Evidence-based guidelines can contribute to improve care only if they change actual practice of the physicians, however, the implication of guidelines into to physician's daily practice remain unsatisfactory. EPs and pediatricians receive significantly different training, which likely affects their practice patterns in managing pediatric patients in the ED. In addition, EPs are likely unaware of the various specialty clinical practice guidelines. Benchmarking has been attributed to a significant decline in the use of ineffective interventions, such as bronchodilators, in bronchiolitis and may be a method for improving the practice patterns.
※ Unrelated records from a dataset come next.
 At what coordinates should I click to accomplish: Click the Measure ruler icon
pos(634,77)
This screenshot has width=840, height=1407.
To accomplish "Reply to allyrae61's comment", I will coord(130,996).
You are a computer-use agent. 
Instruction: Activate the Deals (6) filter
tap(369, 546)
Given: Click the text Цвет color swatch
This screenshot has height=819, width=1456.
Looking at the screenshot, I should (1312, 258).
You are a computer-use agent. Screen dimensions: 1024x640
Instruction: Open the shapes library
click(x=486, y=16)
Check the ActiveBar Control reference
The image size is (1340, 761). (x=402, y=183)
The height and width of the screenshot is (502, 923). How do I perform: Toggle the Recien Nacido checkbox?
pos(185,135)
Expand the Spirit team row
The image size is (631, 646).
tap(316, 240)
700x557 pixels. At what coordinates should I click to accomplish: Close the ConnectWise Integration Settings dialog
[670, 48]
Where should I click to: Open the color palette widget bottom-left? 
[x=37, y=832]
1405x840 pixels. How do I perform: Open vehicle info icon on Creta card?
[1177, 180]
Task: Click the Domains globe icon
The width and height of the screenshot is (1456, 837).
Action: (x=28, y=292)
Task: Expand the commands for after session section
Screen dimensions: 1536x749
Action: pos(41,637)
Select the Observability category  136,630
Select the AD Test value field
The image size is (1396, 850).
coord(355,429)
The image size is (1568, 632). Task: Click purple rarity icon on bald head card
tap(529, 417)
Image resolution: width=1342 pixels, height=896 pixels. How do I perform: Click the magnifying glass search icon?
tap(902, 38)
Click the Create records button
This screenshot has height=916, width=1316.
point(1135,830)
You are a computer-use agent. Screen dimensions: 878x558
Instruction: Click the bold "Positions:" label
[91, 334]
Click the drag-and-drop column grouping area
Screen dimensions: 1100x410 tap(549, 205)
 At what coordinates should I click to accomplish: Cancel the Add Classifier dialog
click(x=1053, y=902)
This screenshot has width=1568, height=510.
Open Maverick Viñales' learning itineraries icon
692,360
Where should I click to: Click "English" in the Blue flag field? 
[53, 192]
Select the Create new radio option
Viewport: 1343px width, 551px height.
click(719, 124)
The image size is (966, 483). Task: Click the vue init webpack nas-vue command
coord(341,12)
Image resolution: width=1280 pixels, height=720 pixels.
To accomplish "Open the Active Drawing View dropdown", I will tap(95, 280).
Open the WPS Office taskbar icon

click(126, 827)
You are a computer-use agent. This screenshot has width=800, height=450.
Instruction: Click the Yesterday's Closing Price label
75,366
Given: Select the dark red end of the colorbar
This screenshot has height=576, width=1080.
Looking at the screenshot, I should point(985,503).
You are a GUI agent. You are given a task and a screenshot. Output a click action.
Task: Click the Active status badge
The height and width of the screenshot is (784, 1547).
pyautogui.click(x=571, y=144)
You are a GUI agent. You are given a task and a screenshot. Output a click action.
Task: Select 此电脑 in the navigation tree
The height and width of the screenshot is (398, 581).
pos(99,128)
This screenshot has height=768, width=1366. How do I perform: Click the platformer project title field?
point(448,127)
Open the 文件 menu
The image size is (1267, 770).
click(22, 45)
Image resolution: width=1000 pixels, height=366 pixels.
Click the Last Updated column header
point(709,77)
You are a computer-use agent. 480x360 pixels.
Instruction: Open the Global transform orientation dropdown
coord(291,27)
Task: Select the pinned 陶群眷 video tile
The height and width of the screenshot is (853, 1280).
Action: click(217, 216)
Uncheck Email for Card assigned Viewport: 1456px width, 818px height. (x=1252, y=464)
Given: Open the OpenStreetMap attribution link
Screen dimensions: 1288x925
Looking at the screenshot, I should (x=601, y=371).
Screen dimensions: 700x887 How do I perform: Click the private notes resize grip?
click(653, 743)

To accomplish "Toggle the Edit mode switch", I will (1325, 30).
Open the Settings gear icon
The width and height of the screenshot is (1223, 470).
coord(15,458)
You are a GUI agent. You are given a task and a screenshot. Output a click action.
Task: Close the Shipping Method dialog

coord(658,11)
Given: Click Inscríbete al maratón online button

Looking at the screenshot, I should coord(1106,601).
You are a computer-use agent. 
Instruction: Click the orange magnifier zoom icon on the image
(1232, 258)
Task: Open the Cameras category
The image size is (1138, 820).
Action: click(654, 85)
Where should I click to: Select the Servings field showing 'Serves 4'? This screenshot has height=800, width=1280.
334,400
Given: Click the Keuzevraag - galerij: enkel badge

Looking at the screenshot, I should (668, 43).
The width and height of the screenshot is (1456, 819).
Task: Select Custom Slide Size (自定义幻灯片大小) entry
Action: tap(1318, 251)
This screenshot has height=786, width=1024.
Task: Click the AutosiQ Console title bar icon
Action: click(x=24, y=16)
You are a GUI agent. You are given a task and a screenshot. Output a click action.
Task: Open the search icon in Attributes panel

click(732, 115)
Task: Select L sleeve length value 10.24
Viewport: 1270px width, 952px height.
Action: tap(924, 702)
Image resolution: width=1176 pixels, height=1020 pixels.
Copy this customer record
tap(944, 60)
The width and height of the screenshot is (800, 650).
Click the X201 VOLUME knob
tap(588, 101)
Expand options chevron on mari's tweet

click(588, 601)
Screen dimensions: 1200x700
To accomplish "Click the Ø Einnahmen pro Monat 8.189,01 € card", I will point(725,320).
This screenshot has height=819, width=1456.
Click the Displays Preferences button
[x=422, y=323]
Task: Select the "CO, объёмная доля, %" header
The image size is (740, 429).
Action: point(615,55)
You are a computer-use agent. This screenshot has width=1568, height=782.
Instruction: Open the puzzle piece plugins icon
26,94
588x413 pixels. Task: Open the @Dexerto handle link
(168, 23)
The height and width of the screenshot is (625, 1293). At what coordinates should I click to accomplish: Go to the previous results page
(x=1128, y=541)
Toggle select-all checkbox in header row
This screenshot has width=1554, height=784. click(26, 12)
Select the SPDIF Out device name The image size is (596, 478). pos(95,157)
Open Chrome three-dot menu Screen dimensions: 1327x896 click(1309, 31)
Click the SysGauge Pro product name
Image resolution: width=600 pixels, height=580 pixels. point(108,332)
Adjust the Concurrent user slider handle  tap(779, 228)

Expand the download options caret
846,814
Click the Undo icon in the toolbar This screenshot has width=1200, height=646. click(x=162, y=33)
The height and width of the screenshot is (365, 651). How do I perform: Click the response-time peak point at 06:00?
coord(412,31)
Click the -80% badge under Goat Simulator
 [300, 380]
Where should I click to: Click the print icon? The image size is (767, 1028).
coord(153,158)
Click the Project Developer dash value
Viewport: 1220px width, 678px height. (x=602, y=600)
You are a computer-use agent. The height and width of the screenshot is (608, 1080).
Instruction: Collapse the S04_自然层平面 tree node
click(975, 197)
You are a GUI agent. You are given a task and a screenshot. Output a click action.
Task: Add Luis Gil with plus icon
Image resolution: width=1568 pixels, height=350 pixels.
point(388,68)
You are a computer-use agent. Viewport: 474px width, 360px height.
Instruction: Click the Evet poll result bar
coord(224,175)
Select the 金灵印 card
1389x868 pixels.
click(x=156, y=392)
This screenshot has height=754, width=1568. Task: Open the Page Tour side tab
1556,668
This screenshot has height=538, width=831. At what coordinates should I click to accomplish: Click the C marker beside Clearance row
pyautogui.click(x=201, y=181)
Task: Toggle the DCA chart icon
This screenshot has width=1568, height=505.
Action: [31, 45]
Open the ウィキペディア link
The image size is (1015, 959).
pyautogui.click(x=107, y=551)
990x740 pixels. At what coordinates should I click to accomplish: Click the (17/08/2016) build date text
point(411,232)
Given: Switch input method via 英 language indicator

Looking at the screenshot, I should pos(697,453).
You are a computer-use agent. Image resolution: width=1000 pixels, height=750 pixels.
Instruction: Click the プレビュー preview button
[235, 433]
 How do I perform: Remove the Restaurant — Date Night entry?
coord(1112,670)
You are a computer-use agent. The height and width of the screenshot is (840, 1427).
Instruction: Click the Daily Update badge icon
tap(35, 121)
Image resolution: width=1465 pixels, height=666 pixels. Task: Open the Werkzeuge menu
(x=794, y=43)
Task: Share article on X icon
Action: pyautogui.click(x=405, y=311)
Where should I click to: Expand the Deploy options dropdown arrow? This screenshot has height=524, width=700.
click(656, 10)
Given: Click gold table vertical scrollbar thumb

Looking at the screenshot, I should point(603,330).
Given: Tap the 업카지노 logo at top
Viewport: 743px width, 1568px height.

One of the strengths of this cross-sectional study was the use of the LHID2010 nationwide database. In Taiwan, since 1995, most health care services have been provided by National Health Insurance. The National Health Insurance system covers nearly 98% of the Taiwanese population; therefore, the data represent the true clinical pattern of physician practice in Taiwan.
Limitations
This study has some limitations. The major limitation was lack of clinical data for individual cases and no Disease Severity Index information in the nationwide database. Clinical data, including body temperature, respiratory rate, respiratory effort, and oxygen saturation were important clinical parameters for the physicians to do decision making. Accordingly, we did not know the severity of acute bronchiolitis patients in each group. To overcome this limitation, we used ICD-9-CM code of clinical symptoms including fever, vomiting, dehydration, and respiratory distress for adjustment. Although supportive care is the mainstay treatment of acute bronchiolitis, the Respiratory Distress Assessment Instrument can guide management and disposition. It is reasonable that patients with higher illness severity should receive more diagnostic and therapeutic interventions. In this study, 20.8% of patients in EP group needed intravenous hydration and 36% of patient needed admission, implying that EPs were caring for patients with more severe condition. Second, there were no outcomes to compare. The quality of care for pediatric emergency patients, including mortality, 72-h revisit rate, and length of ED stay, could not be assessed. A previous study showed that, although EPs used more medical resources to treat pediatric patients, the management of critically ill patients was similar to that of pediatricians. Third, nearly 60% patients were treated at community EDs. In Taiwan, patients can seek medical care in academic medical center EDs or community EDs without limitation or restriction or transfer system. However, the medical resources, for example, medical and paramedical staff, high-technology diagnostic imaging, and pediatric subspecialists were limited in community EDs and may not be enough, even in the medical center in Taiwan. Different practice environments can affect physician's decision making, which could not be evaluated in this study. Fourth, the number of pediatric emergency medicine specialists is limited in Taiwan and they were excluded from our study. Therefore, the results should be read with caution and used for generalizability with other countries.